EXERCISE DESCRIPTION ::
Look through the entries that follow and count the lines with the word "踊る大捜査線". The reply is that number alone.

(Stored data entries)
****************************************

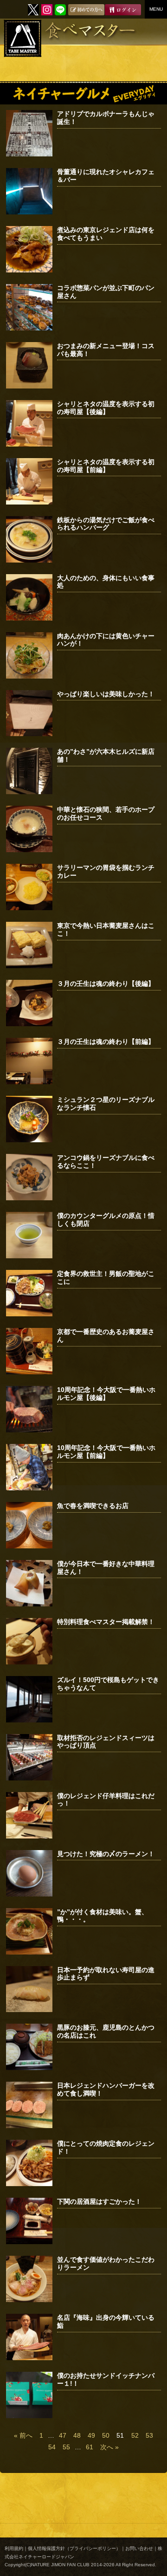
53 (149, 2435)
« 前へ (23, 2435)
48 (77, 2435)
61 (89, 2447)
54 (52, 2447)
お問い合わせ (139, 2548)
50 (105, 2435)
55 (66, 2447)
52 (135, 2435)
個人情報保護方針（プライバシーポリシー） (74, 2548)
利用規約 (14, 2548)
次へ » (109, 2447)
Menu (156, 9)
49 (91, 2435)
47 (62, 2435)
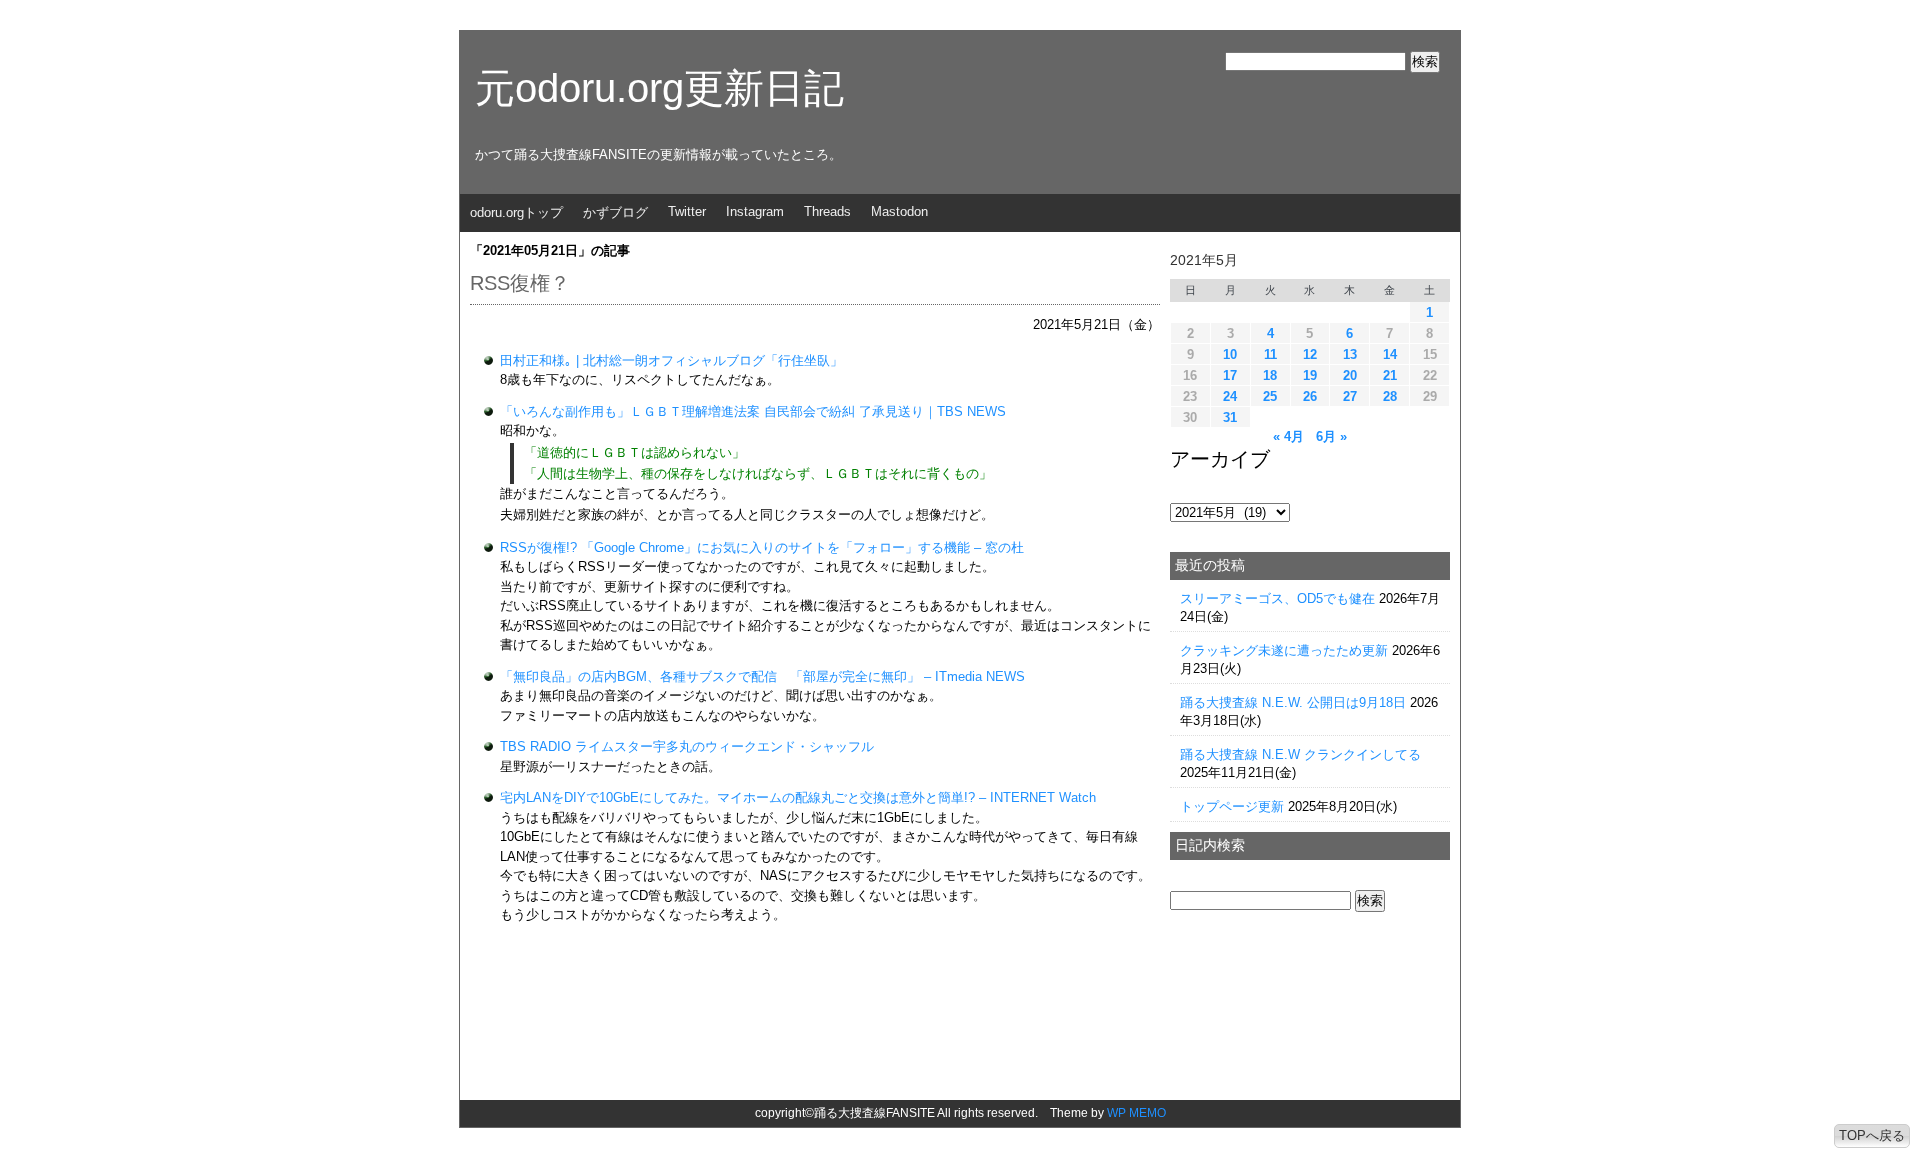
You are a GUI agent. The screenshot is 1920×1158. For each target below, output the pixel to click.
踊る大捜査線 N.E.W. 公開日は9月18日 (1293, 702)
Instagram (755, 211)
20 (1350, 375)
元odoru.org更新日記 (659, 88)
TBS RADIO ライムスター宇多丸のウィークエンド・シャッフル (687, 746)
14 (1390, 354)
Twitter (687, 211)
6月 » (1331, 436)
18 (1270, 375)
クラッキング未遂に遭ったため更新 (1284, 650)
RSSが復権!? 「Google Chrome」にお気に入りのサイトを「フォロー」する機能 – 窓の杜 (762, 547)
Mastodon (899, 211)
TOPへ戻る (1872, 1135)
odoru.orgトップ (516, 212)
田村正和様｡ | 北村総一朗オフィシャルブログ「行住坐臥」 (671, 360)
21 (1390, 375)
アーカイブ (1220, 459)
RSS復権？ (520, 283)
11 (1270, 354)
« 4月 (1288, 436)
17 (1230, 375)
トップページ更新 (1232, 806)
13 (1350, 354)
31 (1230, 417)
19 (1310, 375)
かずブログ (615, 212)
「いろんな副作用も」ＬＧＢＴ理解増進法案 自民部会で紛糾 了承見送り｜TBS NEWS (753, 411)
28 (1390, 396)
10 (1230, 354)
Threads (827, 211)
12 (1310, 354)
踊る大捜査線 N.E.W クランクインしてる (1300, 754)
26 (1310, 396)
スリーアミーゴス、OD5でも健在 (1277, 598)
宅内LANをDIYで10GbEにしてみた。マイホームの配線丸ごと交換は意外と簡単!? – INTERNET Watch (798, 797)
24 (1230, 396)
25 (1270, 396)
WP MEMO (1136, 1113)
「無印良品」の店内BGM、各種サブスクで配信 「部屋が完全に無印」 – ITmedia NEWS (762, 676)
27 (1350, 396)
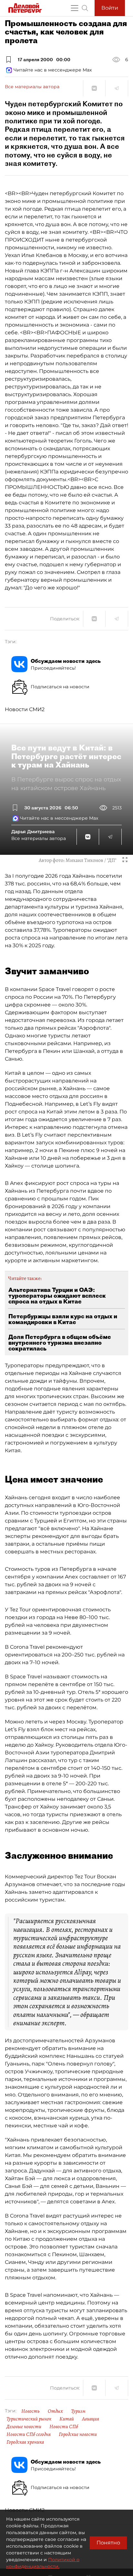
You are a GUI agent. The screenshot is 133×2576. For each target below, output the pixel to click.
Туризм (78, 2411)
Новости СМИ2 (25, 709)
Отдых (55, 2411)
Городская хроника (25, 2442)
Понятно (108, 2543)
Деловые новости (23, 2426)
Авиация (90, 2418)
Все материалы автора (32, 87)
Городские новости (78, 2434)
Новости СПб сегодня (28, 2434)
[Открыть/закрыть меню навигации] (74, 8)
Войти (109, 8)
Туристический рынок (28, 2418)
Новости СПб (63, 2426)
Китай (66, 2418)
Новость (30, 2411)
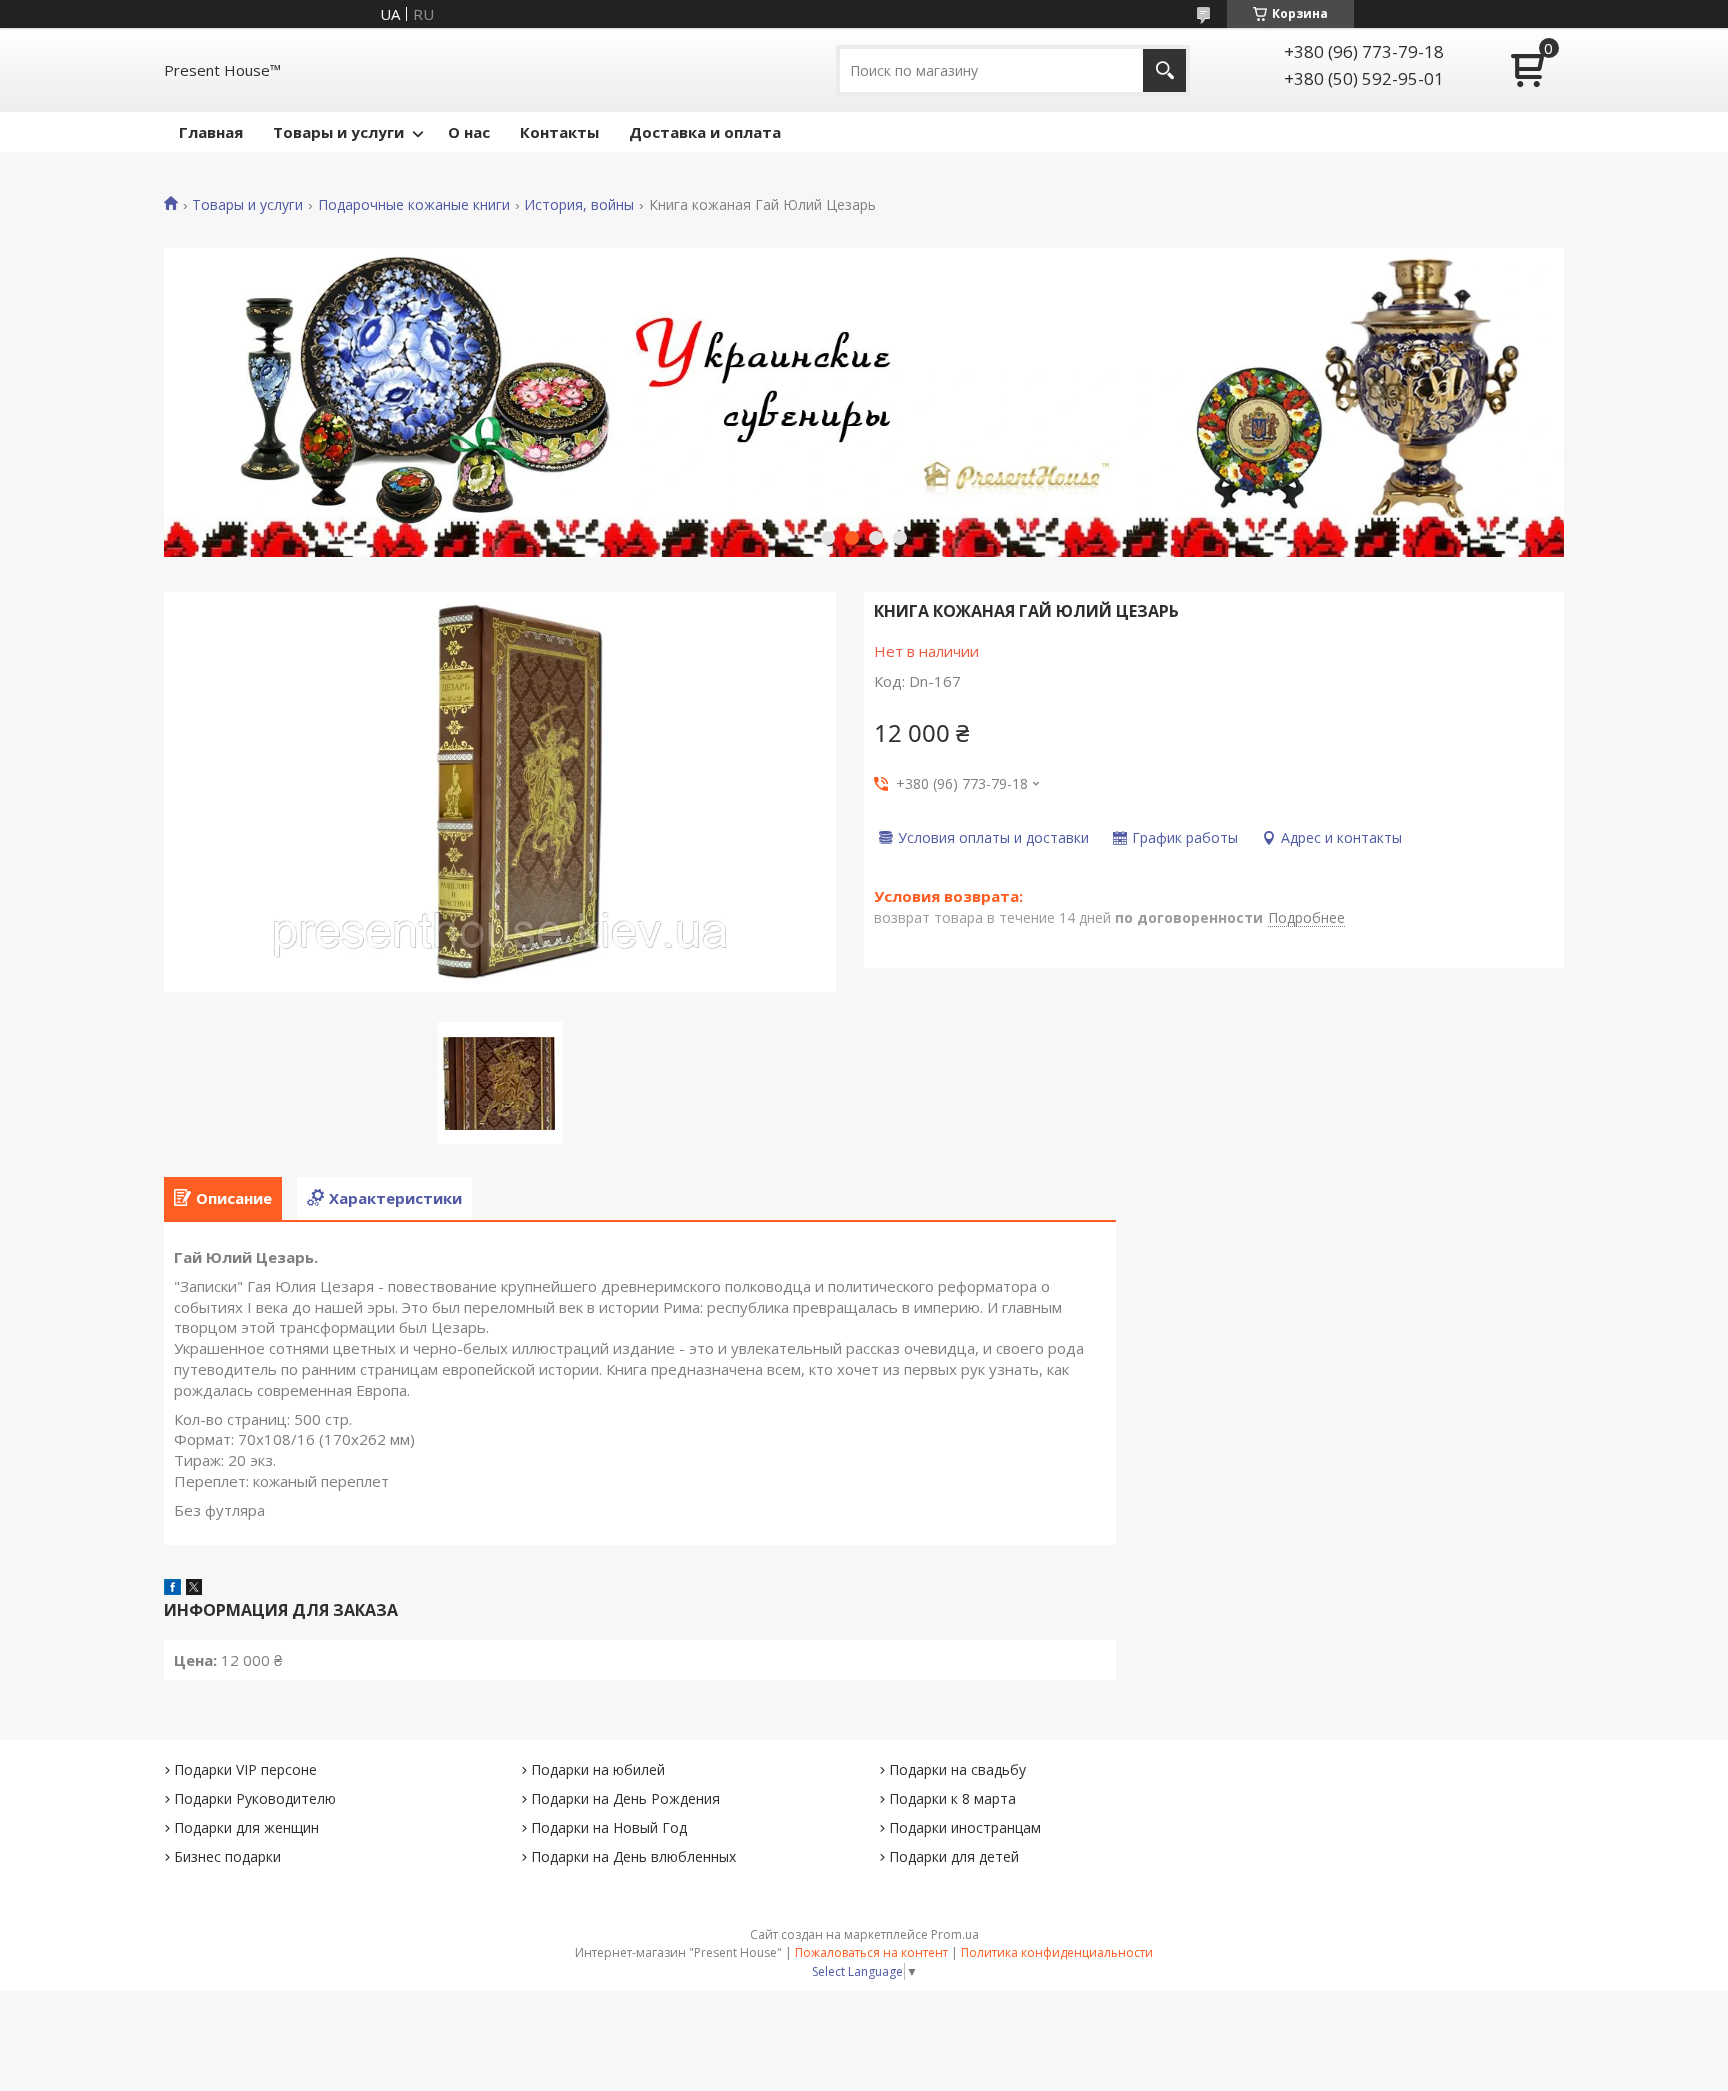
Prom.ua (955, 1934)
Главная (211, 132)
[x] (194, 1589)
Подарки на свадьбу (957, 1769)
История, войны (579, 205)
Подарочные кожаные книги (414, 205)
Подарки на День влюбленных (633, 1856)
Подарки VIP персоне (245, 1769)
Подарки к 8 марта (952, 1798)
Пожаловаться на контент (871, 1952)
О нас (469, 132)
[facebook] (172, 1589)
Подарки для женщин (246, 1827)
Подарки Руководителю (255, 1798)
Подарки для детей (954, 1856)
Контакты (559, 132)
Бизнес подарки (227, 1856)
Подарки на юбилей (598, 1769)
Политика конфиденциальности (1057, 1952)
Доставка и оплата (705, 132)
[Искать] (1164, 70)
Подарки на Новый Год (609, 1827)
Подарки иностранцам (965, 1827)
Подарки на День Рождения (625, 1798)
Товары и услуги (338, 132)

****************************************

RESULT FOR THIS TASK ::
2